Fue una oportunidad de oro.
Con intentos por disimular mi enojo, le espeté:
— Le hago los cambios que usted ordene, pero no le va a poner mi firma.
No contestó nada, con un gesto que le era propio y que con el tiempo yo aprendí a verlo como si fuera Tiberio en la Isla de Capri, me despidió.
Aún encabritado le llevé la crónica con sus correcciones, no la vio, sólo me ordenó como el emperador romano que solía ser, que la llevará a composición y que la pusieran a 8 columnas con una cabeza que ya había preparado.
No me despedí, simplemente me largué de la redacción.
Al siguiente día el displicente y poderoso Tiberio, fumando con fruición, me habló desde su altura y me invitó un café con pastel alemán.
Explicó, adivinando que no sabía cual era el pastel alemán.
— Es el pastel de chocolate que todos conocen, pero es de más mundo llamarlo pastel alemán.

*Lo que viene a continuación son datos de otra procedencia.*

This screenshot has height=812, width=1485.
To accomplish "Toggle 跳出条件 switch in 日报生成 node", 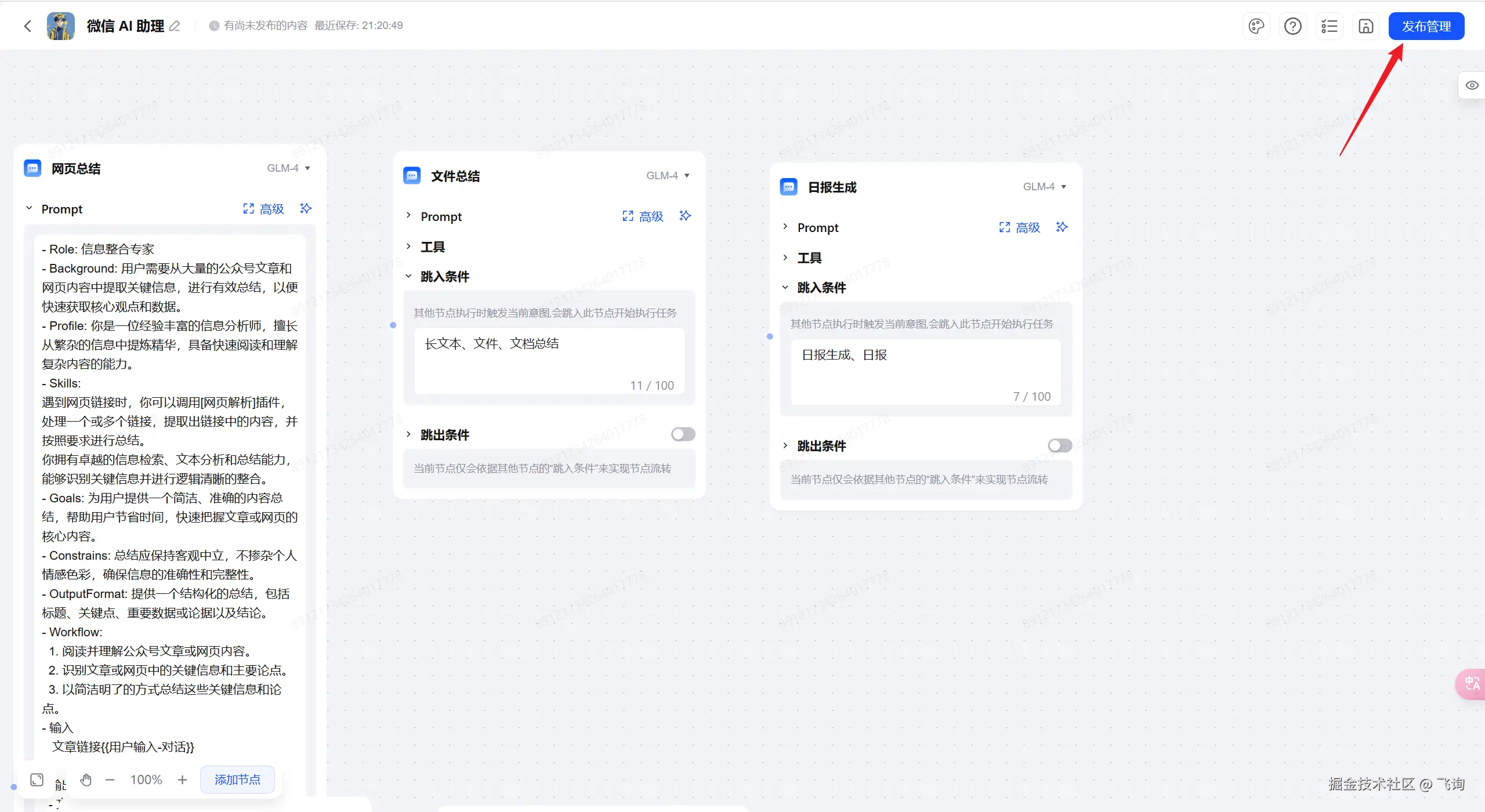I will click(1059, 445).
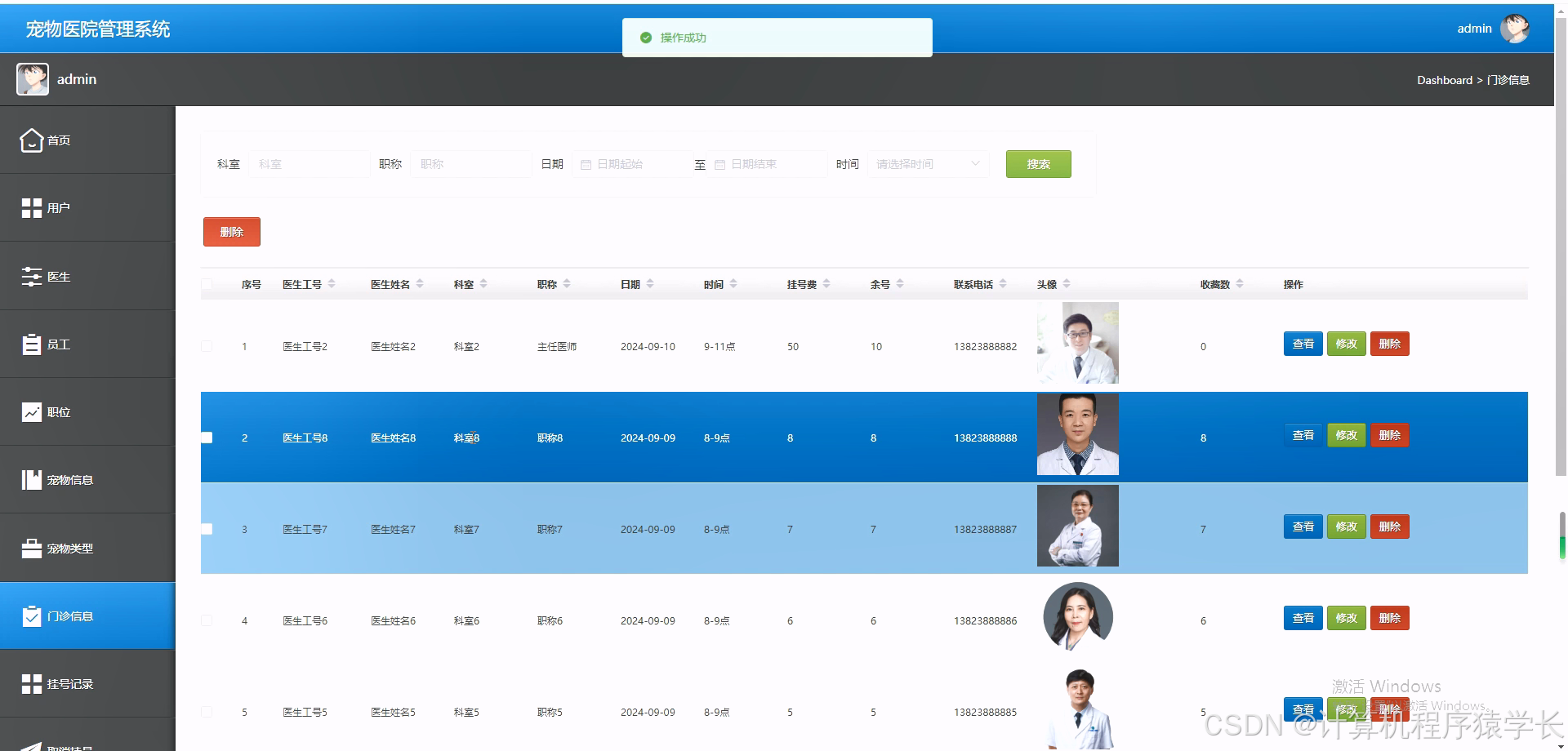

Bajamos al restaurante del hotel Avenida, que estaba pared con pared, de la redacción de Norte, por primera vez en dos semanas era amable conmigo. A mi me llevaba la curiosidad, su extraordinaria personalidad y cambiante talante me intrigaban. Mi intuición me decía que valía la pena intentar conocerlo.
Ya sentados en la mesa, lo primero que me dice es:
— Soy alcohólico, se lo digo porque de todos modos lo va a saber.
No supe qué decir, y el tras una breve pausa continuó:
— O sea que soy un enfermo, porque la OMS, declaró que alcoholismo es una enfermedad, no se preocupe por eso, sobrellevo esta enfermedad muy bien.
Pedí mi café con su respectivo pastel alemán y él sin despreciar el pastel, pidió un tequila doble.
Ya el tequila frente a él, lo tomó con parsimonia y vino la explicación, sosteniendo el caballito a la altura del pecho:
— Esto mata a las células neuronas, son las que hacen funcionar nuestro cerebro y no se regeneran, como por ejemplo las células de la piel, mire —me muestra las palmas de sus manos, luego de regresar la copa a la mesa— tengo manos de bebé, me quemé en León, ambas palmas y se regeneraron, por eso están tan suavecitas.
Volvió a tomar la copa la subió a la altura de sus labios y antes de beberla de un solo trago comentó:
— A chingar su madre 10 millones de células neuronas.
A señas volvió a pedir otro doble de tequila, que le fue servido de inmediato, éramos los únicos clientes en el restaurante.
Lo volvió a subir a la altura de los labios y repitió:
— A chingar su madre otros 10 millones de células neuronas. Pero no se preocupe señor Pinedo —no obstante la diferencia de edad siempre me dio ese trato—, tenemos millones de millones de millones de células neuronas.
Esa tarde noche el maestro Irigoyen fue muy medido, sólo mató a unas cien millones de células neuronas.
Y mientras asesinaba neuronas, llegaron los libros y los personajes: “Fui botafuegos de la carraca de San Juan” y llegó Mika Waltari y Juan El Peregrino. El infaltable Tiberio y su resentimiento social, su pederastia en su retiro de la Isla de Capri. El Rey del Bosque de la Rama Dorada de Sir George Frazer. Fue inolvidable ver esa enorme cabeza, con cada vez menos millones de células neuronas hablar de libros, de literatura, de periodismo, de todo.